Michele Bartoli sulla prima vera salita del Giro aveva cercato di sublimare il rosa della sua maglia conquistata il giorno prima. Marco Pantani aveva cercato di involarsi e ce l’aveva fatta, con una azione che sembrava delle sue, ma che delle sue non lo era stata fino in fondo. Si era alzato sui pedali, aveva messo metri e secondi tra lui e gli avversari, poi si era ingobbito sulla sella, aveva perso bellezza, si era girato per guardare quello che succedeva alle sue spalle e aveva visto Bartoli e Leblanc ancora lì, ancora vicini. Aveva provato ad accelerare ancora, ma quelle due macchie di colore non si allontanavano più, rimanevano lì dove le aveva lasciate prima, a un centinaio di metri da lui. Poi era apparso lo svizzero. Alex Zülle era stato staccato, sembrava soffrire il caldo e la salita, ma era un’illusione. A due chilometri dalla vetta del monte aveva aumentato il ritmo, in poche centinaia di metri aveva ripreso la maglia rosa e il francese, si era messo alla loro ruota, aveva bevuto un sorso d’acqua ed era ripartito. Pantani lo aveva preso e superato come fosse una cosa banale. E sì che il Pirata c’aveva provato ad appiccicarsi alla schiena del corridore della Festina. Niente da fare. Zülle volava, era altro da loro. Aveva salutato tutti che il Gran Premio della Montagna era a un passo. Poi si era smaterializzato. L’avrebbero visto solo al traguardo.
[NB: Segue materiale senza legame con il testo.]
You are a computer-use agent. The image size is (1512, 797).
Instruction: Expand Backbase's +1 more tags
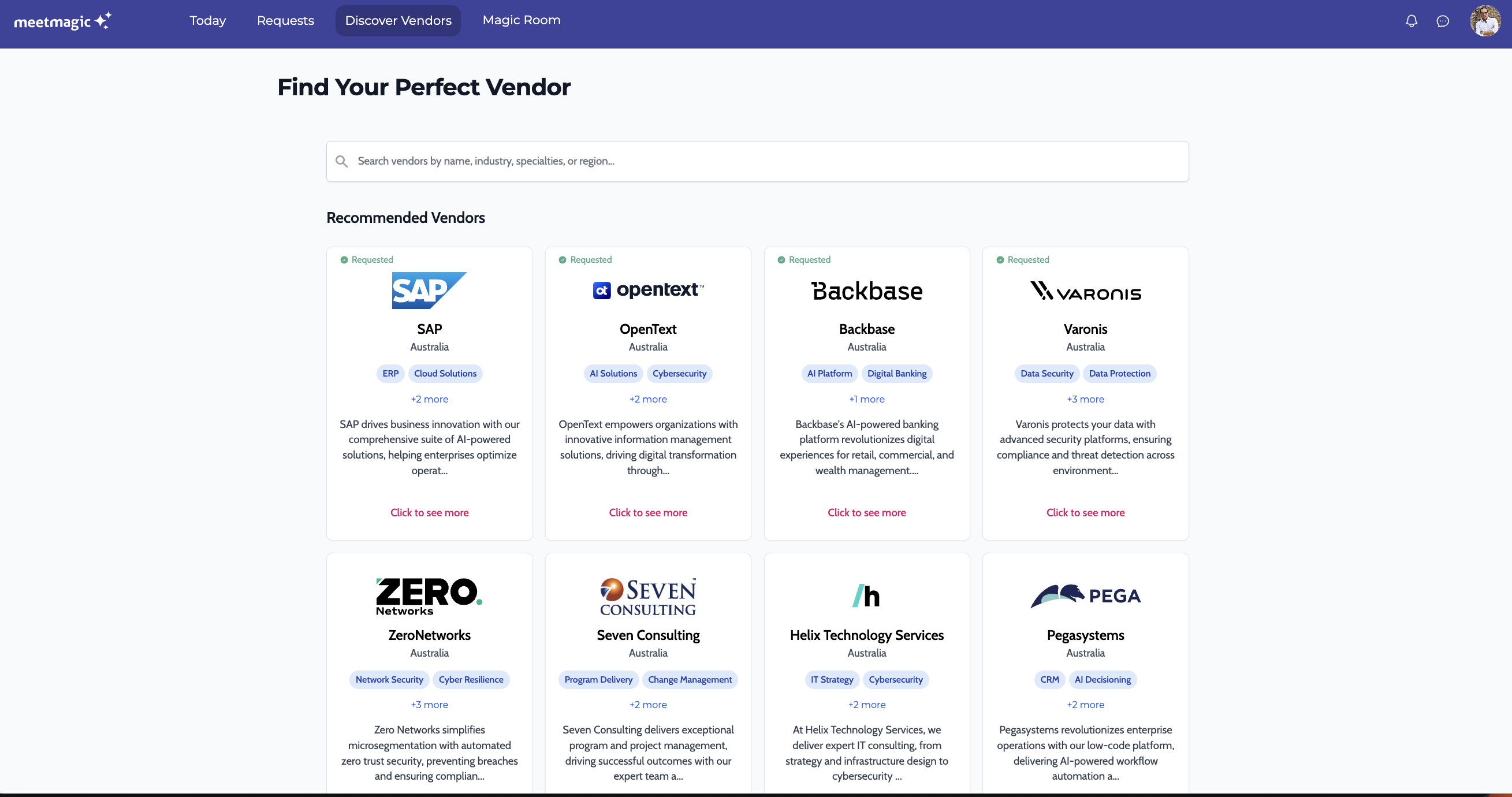coord(866,399)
Con oltre venti secondi sul groppone, con l’idea che fosse marziano, che se a cronometro non si batte, anche in salita sarebbe stato difficile staccarlo.

“Volevo vincere la tappa: per il palmares, perché è bello”. Poche parole, un sorriso, molto poco elvetico, una praticità invece molto tedesca. Poi un altro sorriso, le spalle che si alzano, le mani che si allargano ben aperte. “Non è colpa mia. Se Bartoli non avesse iniziato, io sarei stato calmo e tranquillo. Il Giro comincia domani e finisce a Milano. Spero che Bartoli cerchi di riprendersi la maglia rosa, è stato lui la vera sorpresa”, quasi a giustificarsi, quasi ad avvisare tutti che se il cane dorme è meglio lasciarlo dormire.

Dirà Pantani: “Zülle è stato più intelligente di me. Gioca come fa il gatto con i topi, ma ora sappiamo quali carte abbiamo in mano”. Un messaggio che è un avviso: mascherina io ti conosco, i conti li facciamo più avanti.